Power Solutions International, Inc. Announces Board Approval of 2026 Phantom Unit Plan
Key Points:
- On March 6, 2026, the Board of Directors of Power Solutions International, Inc. (“PSI” or “the Company”) approved the 2026 Phantom Unit Plan.
- The Phantom Unit Plan is designed to incentivize eligible service providers (including officers, managers, employees, consultants, independent contractors, and Board members) by granting cash-settled awards tied to the fair market value of PSI’s common stock.
- The Phantom Units are not actual shares, do not provide equity ownership, voting rights, or dividend entitlement, but represent an unfunded and unsecured obligation for PSI to pay a cash amount equal to the average fair market value per share over the 30 trading days immediately preceding the applicable vesting date.
- Settlement amounts for Phantom Units are calculated based on the average fair market value per share over the 30 trading days immediately before both the grant date and the vesting date, making these awards highly sensitive to fluctuations in PSI’s share price.
- The Plan is structured to further the growth, development, and success of the Company, potentially enhancing alignment between service providers and shareholders.
- The Company retains broad discretion to adjust the Phantom Unit Plan and awards in the event of changes in capital structure, such as splits, mergers, consolidations, recapitalizations, or other major corporate actions.
- Phantom Unit Award Agreements and the form thereof were filed as exhibits, providing legal documentation and details for participants.
- The Plan is “unfunded”—payments will be made from general funds, and recipients will be considered unsecured creditors until payment is made.
- PSI’s common stock (“PSIX”) remains listed on the Nasdaq Stock Market. The Company is not classified as an emerging growth company.
Shareholder Impact & Price Sensitivity:
- The approval of the Phantom Unit Plan is potentially price-sensitive information for investors, as it represents a new form of compensation that directly ties service provider incentives to the Company’s stock performance.
- The cash-settled nature of the awards, calculated using the average trading price, may increase demand for PSI shares in the market, particularly around grant and vesting periods, potentially affecting share price volatility.
- Because the Plan excludes actual equity issuance, there is no shareholder dilution, but the cash payments could impact PSI’s future cash flows and earnings.
- Shareholders should monitor further disclosures regarding the size, recipients, and timing of Phantom Unit grants, as large awards or accelerated vesting could materially affect PSI’s financial position.
- Any major corporate actions (mergers, acquisitions, recapitalizations, etc.) may result in adjustments to Phantom Unit awards, which could create further price-sensitive effects.
- The Plan’s design aligns service provider incentives with long-term share price performance, which is generally viewed positively by investors, but the lack of voting rights or dividends means shareholders retain full control over governance and profit distribution.
Details from Financial Statements and Exhibits:
- The Form 8-K includes the Phantom Unit Plan and accompanying Award Agreement as Exhibit 10.2.
- Financial Statements and Exhibits were filed, including the Cover Page Interactive Data File (Inline XBRL document), confirming compliance and transparency with SEC requirements.

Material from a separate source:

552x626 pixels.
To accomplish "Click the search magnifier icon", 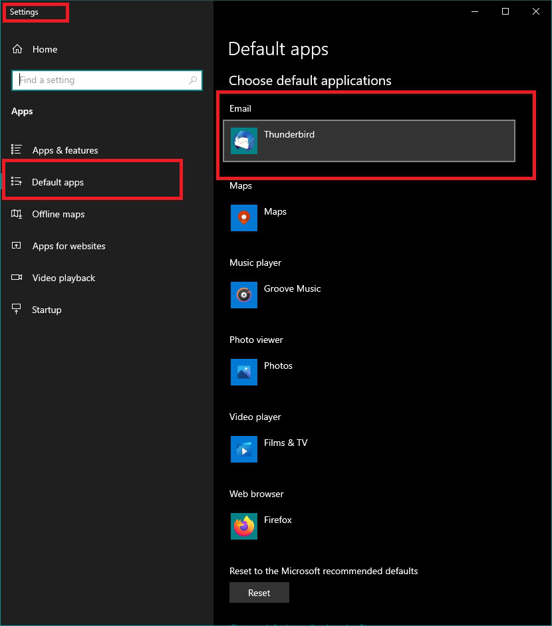I will tap(194, 80).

- The Form 8-K was signed by Kenneth Li, Chief Financial Officer, on March 10, 2026.
Additional Information:
- Phantom Units are subject to forfeiture provisions as described in the notice and agreement.

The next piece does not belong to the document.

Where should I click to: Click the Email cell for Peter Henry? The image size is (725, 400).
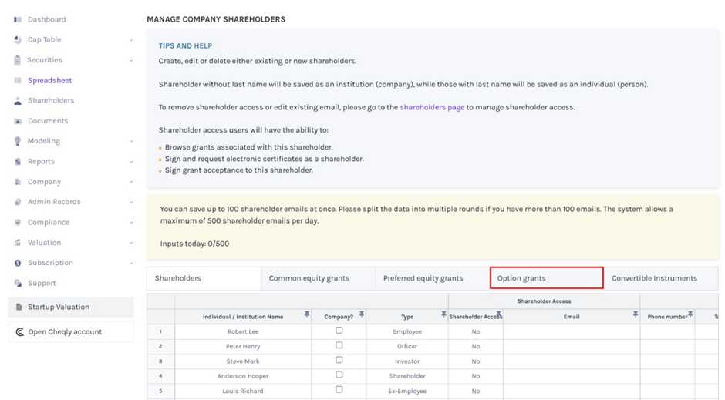pos(571,346)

- Participants must accept Plan-related documents electronically, and PSI reserves the right to impose additional requirements for legal or administrative reasons.
- The Company and its Affiliates are authorized to withhold taxes from payments due under the Plan, but the ultimate liability for tax-related items remains with the participants.
Summary:
The Board’s approval of the 2026 Phantom Unit Plan marks a significant event for Power Solutions International, Inc., introducing a new compensation structure that strengthens alignment between service providers and shareholder interests. While there is no immediate dilution, the Plan’s cash settlement mechanism and sensitivity to PSI’s share price may drive trading activity and influence future financial results. Investors should remain alert to further details and corporate actions that could impact the operation or settlement of Phantom Units.
Disclaimer: The above article is provided for informational purposes only and does not constitute investment advice. Investors should conduct their own due diligence and consult with professional advisors before making investment decisions. The information is based on filings and exhibits provided by Power Solutions International, Inc. as of March 10, 2026, and may be subject to change or interpretation.